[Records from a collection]
·····
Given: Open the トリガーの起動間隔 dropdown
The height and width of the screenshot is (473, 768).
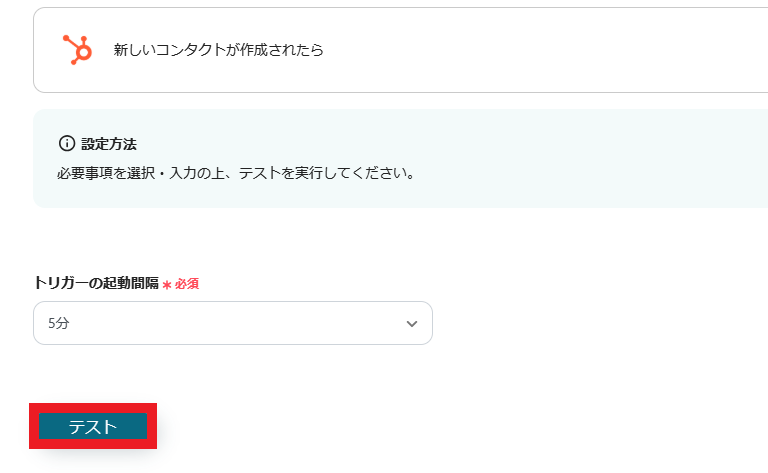Looking at the screenshot, I should tap(232, 323).
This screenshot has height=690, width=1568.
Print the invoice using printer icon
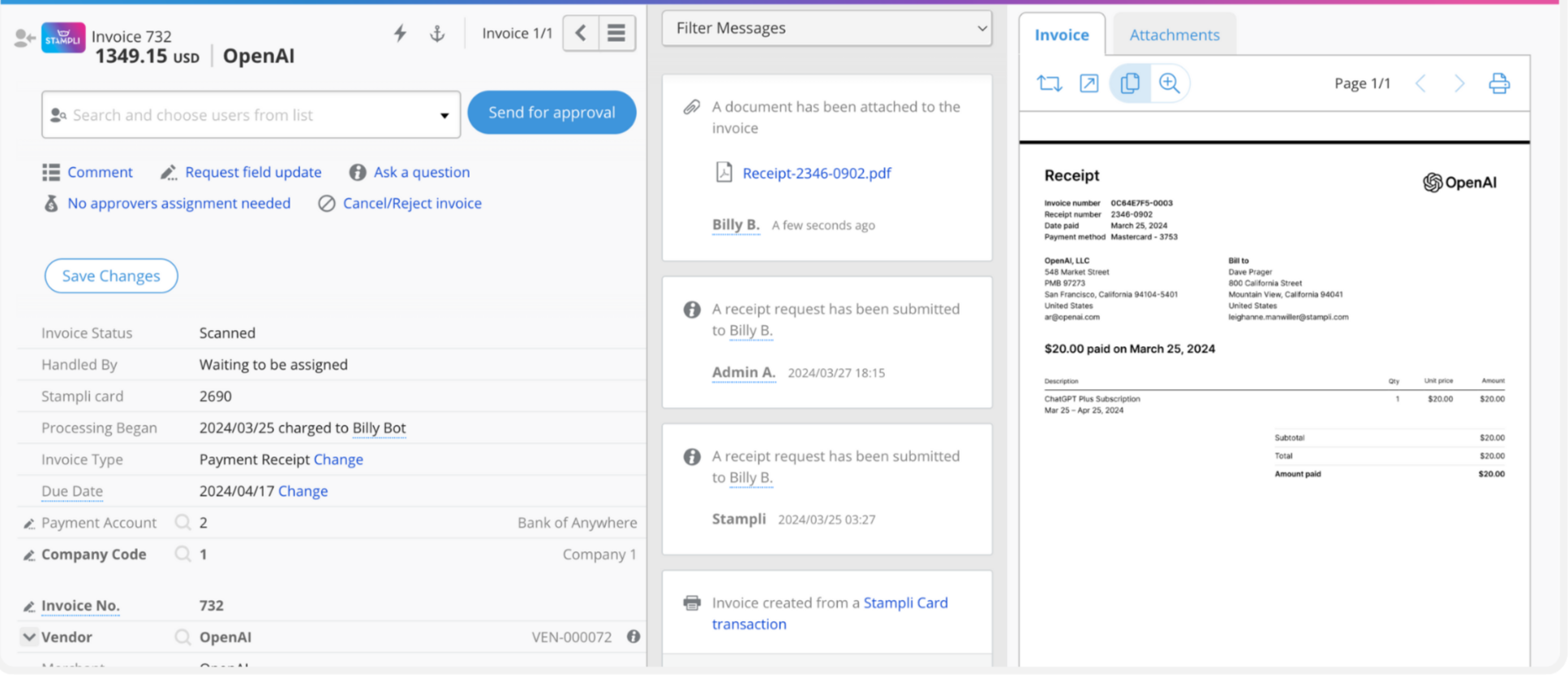[1499, 83]
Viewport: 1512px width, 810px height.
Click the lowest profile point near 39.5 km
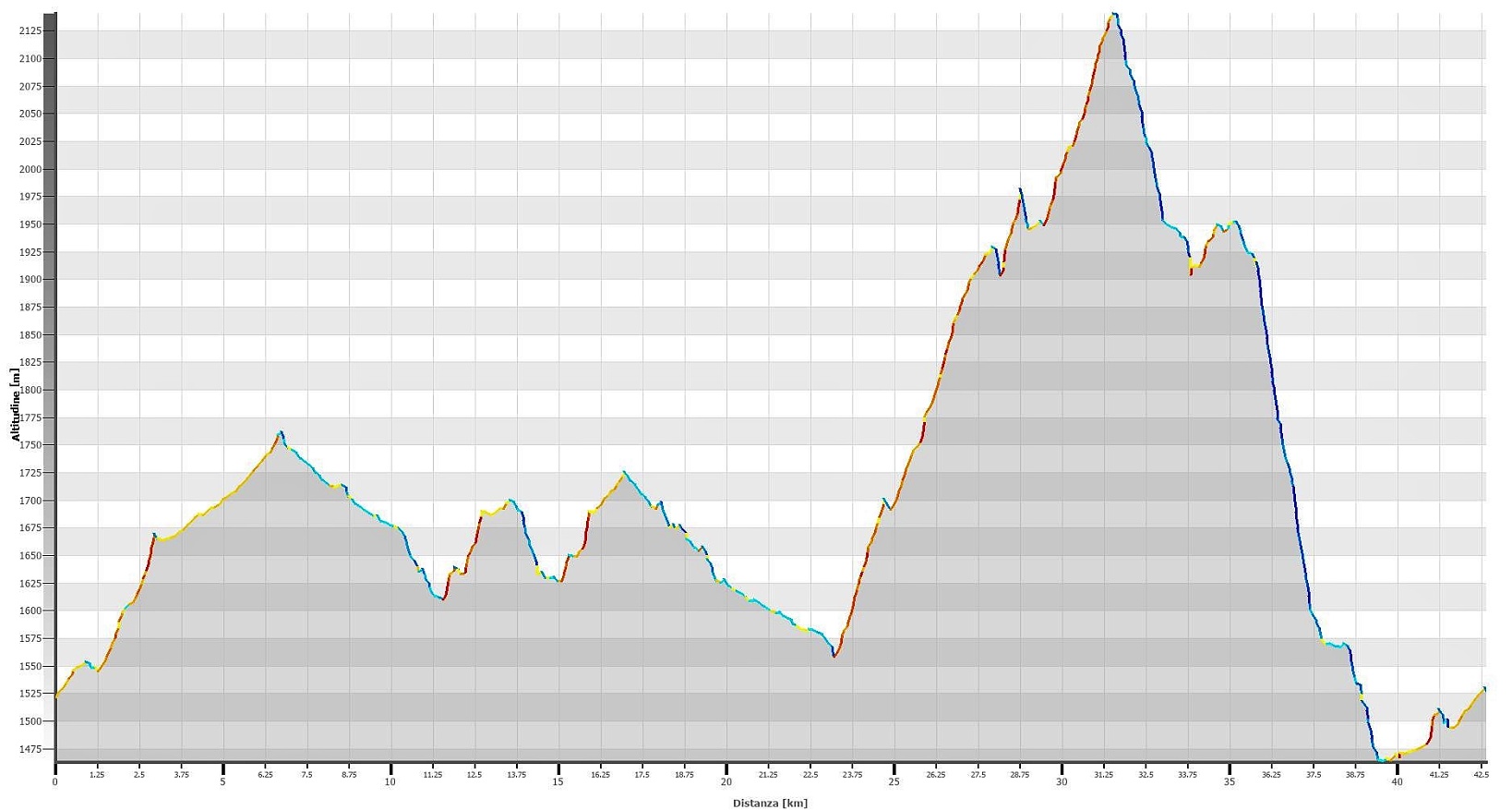[1382, 761]
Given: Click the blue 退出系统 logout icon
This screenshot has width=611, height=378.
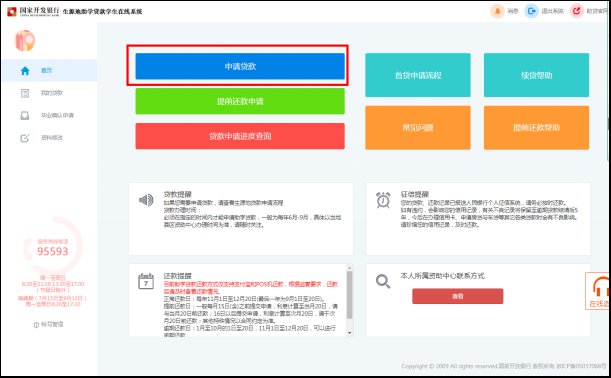Looking at the screenshot, I should click(x=531, y=11).
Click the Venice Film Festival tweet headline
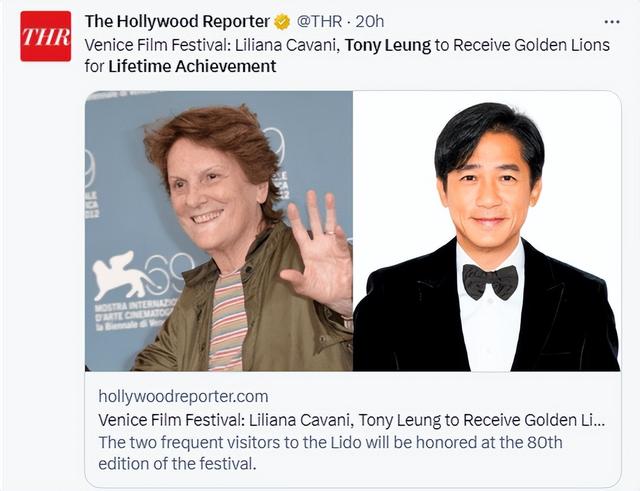The image size is (640, 491). coord(347,56)
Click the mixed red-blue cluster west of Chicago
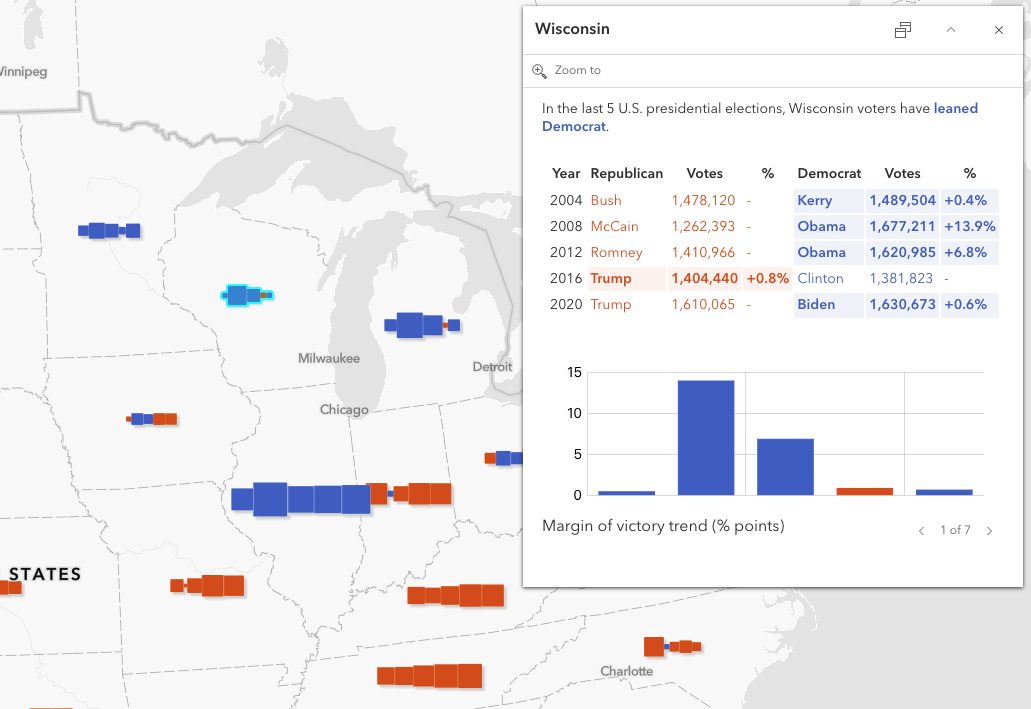The width and height of the screenshot is (1031, 709). coord(153,420)
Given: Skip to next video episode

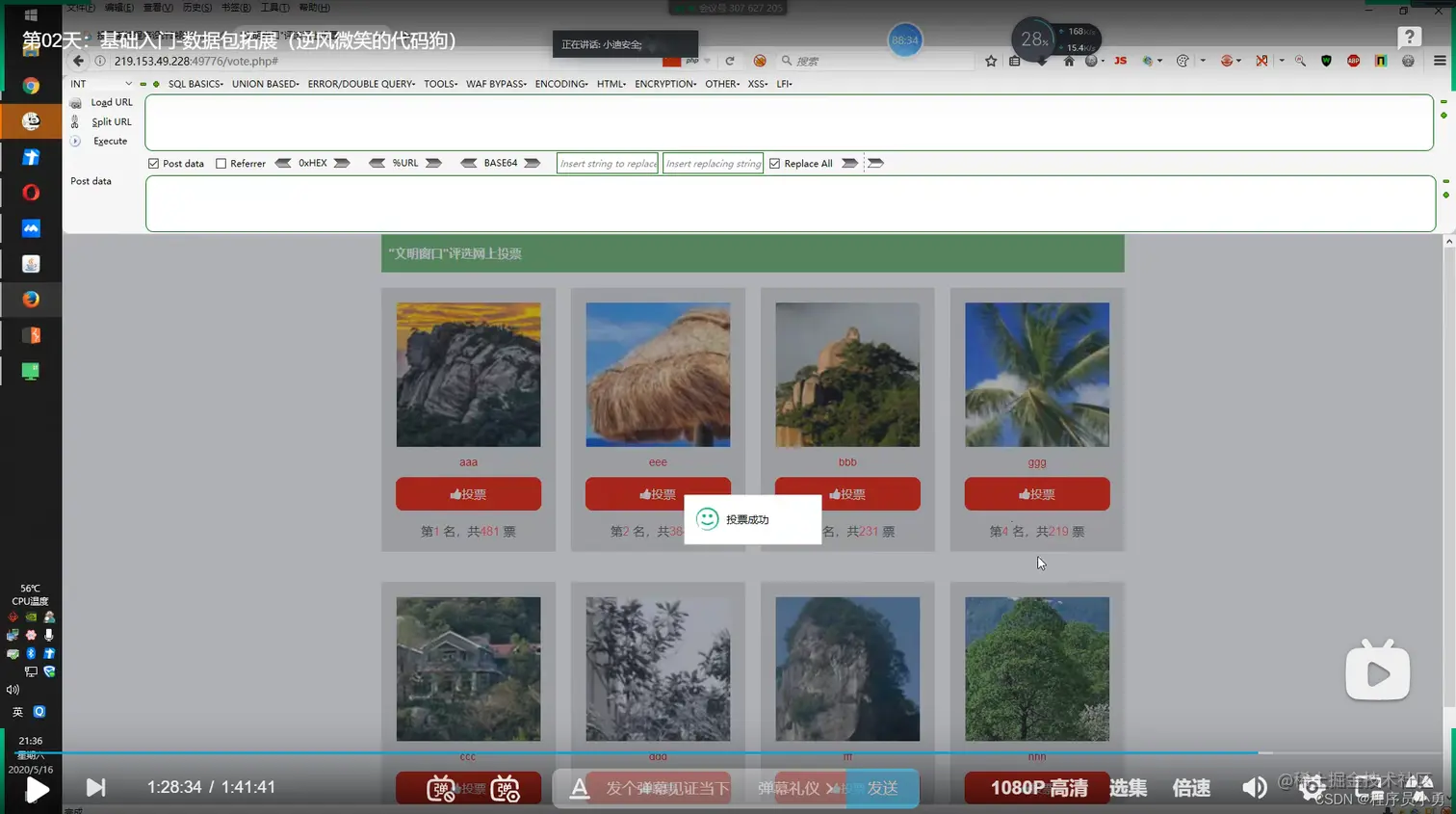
·····
▶ **Problem**
Your response should be the lines of the entries above that include the string "Given".

▶ **Result below**
Given: Open the トリガーの起動間隔 dropdown
Given: Click the blue 退出系统 logout icon
Given: Skip to next video episode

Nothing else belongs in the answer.